Explore TaskListProcessor: Advanced Concurrent Operations

The SemaphoreSlim Class

The SemaphoreSlim class in .NET presents a robust solution for fine-tuning resource utilization. This lightweight semaphore is designed for scenarios where wait times are expected to be short, making it ideal for controlling the number of tasks executing in parallel within a single process.

The SemaphoreSlim class offers a simple, yet effective way to limit the number of threads that can access a specific resource or a pool of resources concurrently. This is particularly useful in scenarios where you need to throttle the usage of resources like network bandwidth or CPU time, preventing the system from being overwhelmed.

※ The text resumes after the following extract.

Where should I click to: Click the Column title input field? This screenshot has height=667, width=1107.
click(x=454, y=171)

When integrating SemaphoreSlim into the Task List Processor, it allows precise control over the number of tasks running simultaneously. By setting the maximum concurrent tasks, we ensure efficient execution without overloading the system, especially crucial in high-load situations.

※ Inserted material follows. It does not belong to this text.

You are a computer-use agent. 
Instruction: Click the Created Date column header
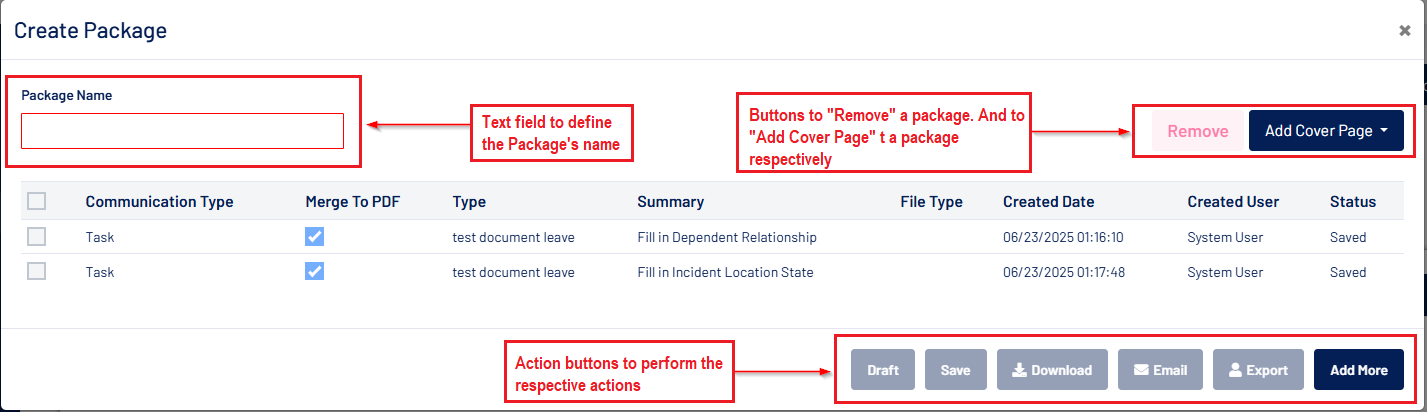point(1048,202)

For more detailed information on SemaphoreSlim, its usage, and examples, visit the Microsoft Documentation on SemaphoreSlim.

Semaphore vs SemaphoreSlim in .NET

Choose Semaphore when you need inter-process synchronization or when dealing with named semaphores for system-wide visibility. Opt for SemaphoreSlim for more lightweight, intra-process synchronization where performance and efficiency are key considerations.

Semaphore

  • Nature: A wrapper around the Win32 semaphore object, suitable for local or system-wide named semaphores.
  • Usage: Ideal for thread synchronization across multiple processes or for inter-process communication.
  • Performance: Slower and more resource-intensive, relying on the system's kernel mode.
  • Functionality: Supports system-wide visibility and waiting on multiple semaphores.
  • Example: Synchronizing resource access across different applications on the same system.
  • Pros: Visibility across processes, suitable for complex synchronization.
  • Cons: Heavier, slower, and suitable for long wait times. Involves kernel transitions.

SemaphoreSlim

  • Nature: Lightweight and fast, designed for use within a single process.
  • Usage: Best for short wait times and scenarios confined to a single process.
  • Performance: More efficient in memory and speed, using CLR synchronization primitives.
  • Functionality: Does not support named semaphores or system-wide visibility.
  • Example: Limiting concurrent calls to an external service in a web server application.
  • Pros: Faster, more memory-efficient, suited for fine-grained control within an app.
  • Cons: Not suitable for inter-process communication, lacks system-wide visibility.